→ Exercise: Edit the rows from the line containing "Select the white 정은비 message bubble" through the line containing "Action: point(998,189)" by replacing "message bubble" with "chat bubble". Keep everything else unchanged, and give only those lines.

→ Provided entries:
** start **

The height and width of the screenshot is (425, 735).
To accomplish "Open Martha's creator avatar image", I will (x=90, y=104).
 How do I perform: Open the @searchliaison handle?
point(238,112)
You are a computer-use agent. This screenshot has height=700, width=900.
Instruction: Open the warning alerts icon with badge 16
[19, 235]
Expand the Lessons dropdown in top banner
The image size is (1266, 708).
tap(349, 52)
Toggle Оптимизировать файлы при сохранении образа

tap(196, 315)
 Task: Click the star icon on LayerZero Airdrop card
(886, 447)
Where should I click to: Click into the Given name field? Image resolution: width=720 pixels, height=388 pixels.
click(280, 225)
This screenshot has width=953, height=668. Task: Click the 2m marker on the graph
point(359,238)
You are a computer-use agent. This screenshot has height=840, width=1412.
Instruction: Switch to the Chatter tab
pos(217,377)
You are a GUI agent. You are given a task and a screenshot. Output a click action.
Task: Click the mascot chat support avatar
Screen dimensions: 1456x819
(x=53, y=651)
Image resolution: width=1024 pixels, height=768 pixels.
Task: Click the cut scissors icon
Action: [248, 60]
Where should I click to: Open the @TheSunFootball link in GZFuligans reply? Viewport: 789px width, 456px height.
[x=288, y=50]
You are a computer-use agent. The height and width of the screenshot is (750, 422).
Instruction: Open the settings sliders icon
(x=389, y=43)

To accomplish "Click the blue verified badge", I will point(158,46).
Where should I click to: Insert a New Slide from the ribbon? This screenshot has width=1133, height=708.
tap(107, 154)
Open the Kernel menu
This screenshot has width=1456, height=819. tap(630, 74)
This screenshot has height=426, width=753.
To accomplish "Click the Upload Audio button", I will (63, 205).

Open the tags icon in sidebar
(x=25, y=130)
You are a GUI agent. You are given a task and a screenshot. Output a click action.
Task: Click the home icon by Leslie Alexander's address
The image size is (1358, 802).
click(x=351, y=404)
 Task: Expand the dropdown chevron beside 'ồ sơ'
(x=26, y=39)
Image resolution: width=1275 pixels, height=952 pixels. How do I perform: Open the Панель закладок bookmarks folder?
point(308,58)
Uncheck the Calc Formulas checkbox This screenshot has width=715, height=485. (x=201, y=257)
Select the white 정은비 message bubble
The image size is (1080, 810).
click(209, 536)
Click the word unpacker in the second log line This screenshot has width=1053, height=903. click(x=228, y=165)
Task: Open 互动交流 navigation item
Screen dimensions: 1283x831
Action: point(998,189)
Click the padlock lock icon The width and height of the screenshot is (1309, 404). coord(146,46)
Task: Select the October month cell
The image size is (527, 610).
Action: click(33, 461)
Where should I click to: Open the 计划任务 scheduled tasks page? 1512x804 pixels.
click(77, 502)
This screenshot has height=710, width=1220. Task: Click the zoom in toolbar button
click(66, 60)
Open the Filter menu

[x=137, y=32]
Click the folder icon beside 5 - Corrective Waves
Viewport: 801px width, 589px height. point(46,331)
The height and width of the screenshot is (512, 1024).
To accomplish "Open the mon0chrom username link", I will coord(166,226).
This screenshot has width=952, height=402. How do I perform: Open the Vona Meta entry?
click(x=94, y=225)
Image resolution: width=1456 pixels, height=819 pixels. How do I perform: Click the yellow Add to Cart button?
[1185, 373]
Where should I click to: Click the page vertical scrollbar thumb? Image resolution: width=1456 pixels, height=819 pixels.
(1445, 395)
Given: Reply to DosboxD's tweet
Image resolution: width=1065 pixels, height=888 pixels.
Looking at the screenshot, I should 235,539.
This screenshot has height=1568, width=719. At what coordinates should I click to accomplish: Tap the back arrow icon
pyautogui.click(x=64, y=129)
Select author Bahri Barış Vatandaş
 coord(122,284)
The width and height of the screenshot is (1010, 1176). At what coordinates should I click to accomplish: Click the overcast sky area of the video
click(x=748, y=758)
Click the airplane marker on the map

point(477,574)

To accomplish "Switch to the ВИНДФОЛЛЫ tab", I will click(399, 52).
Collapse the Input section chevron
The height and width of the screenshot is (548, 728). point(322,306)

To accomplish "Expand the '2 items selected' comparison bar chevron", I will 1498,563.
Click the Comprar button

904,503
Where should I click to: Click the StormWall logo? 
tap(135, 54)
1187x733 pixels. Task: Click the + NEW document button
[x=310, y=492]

** end **

→ Final answer:
Select the white 정은비 chat bubble
The image size is (1080, 810).
click(209, 536)
Click the word unpacker in the second log line This screenshot has width=1053, height=903. click(x=228, y=165)
Task: Open 互动交流 navigation item
Screen dimensions: 1283x831
Action: point(998,189)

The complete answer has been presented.